Immobilienbranche pessimistisch

Ein Großteil der Immobilienbranche rechnet im Zuge der Krise mit einem dramatischen Preiseinbruch und Problemen bei der Kreditprolongation. Das ergab eine Umfrage des Immobilienmanager-Verbandes “Royal Institution of Chartered Surveyors” (RICS).

Dabei wurden nach Informationen der “Welt” mehrere hundert Investoren, Eigentümer, Entwickler, Bauträger, Makler, Gutachter und Berater schriftlich und umfassend zu ihren Erwartungen und Zukunftsprognosen bezüglich ihres Metiers befragt. Die Antworten seien geradezu “schockierend”, zitiert die Zeitung RICS-Chef Ulrich Jacke. So würden nach Ansicht der Branchenvertreter die Miet- und Kaufpreise sinken, das Projektentwicklungsgeschäft zum Erliegen kommen und die – im nächsten Jahr in zahlreichen Fällen anstehende – Prolongation von Krediten ins Stocken geraten.
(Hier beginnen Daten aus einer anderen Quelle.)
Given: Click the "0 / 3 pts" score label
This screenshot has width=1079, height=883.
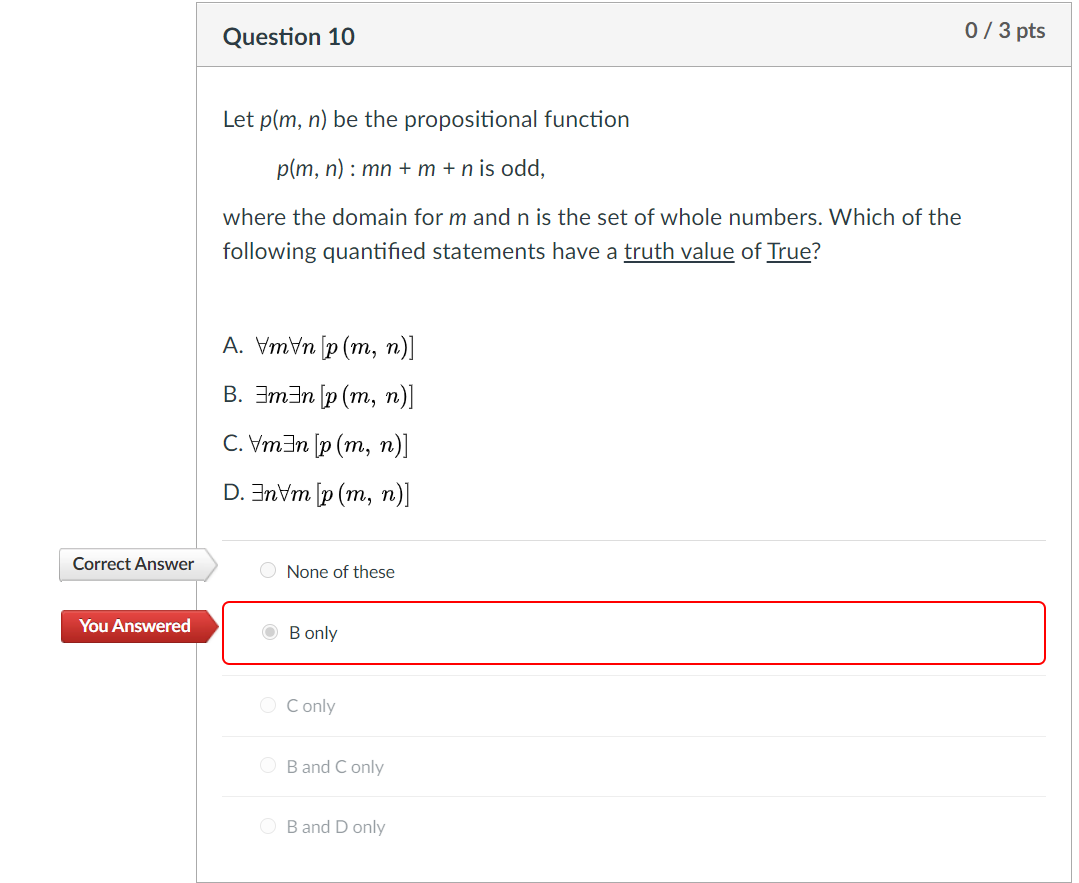Looking at the screenshot, I should (x=1005, y=31).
Krise untergräbt Vertrauen

Die Verhandlungsbereitschaft der Banken entscheide direkt über Projekte, Investments und auch Jobs, so die “Welt” weiter. Angesichts der Unsicherheit auf dem Bankensektor sei diese Bereitschaft jedoch alles andere als ausgeprägt, weswegen die Insolvenz von Firmen und der Abbau von Arbeitsplätzen in der Immobilienbranche nur eine Frage der Zeit seien. “Die Ergebnisse sind negativer, als wir gedacht hatten”, fasst Jacke die Auswertung der Befragung zusammen. Alle immobilienbezogenen Berufsgruppen würden demnach also die Auswirkungen der Finanz- und Wirtschaftskrise in absehbarer Zeit direkt zu spüren bekommen.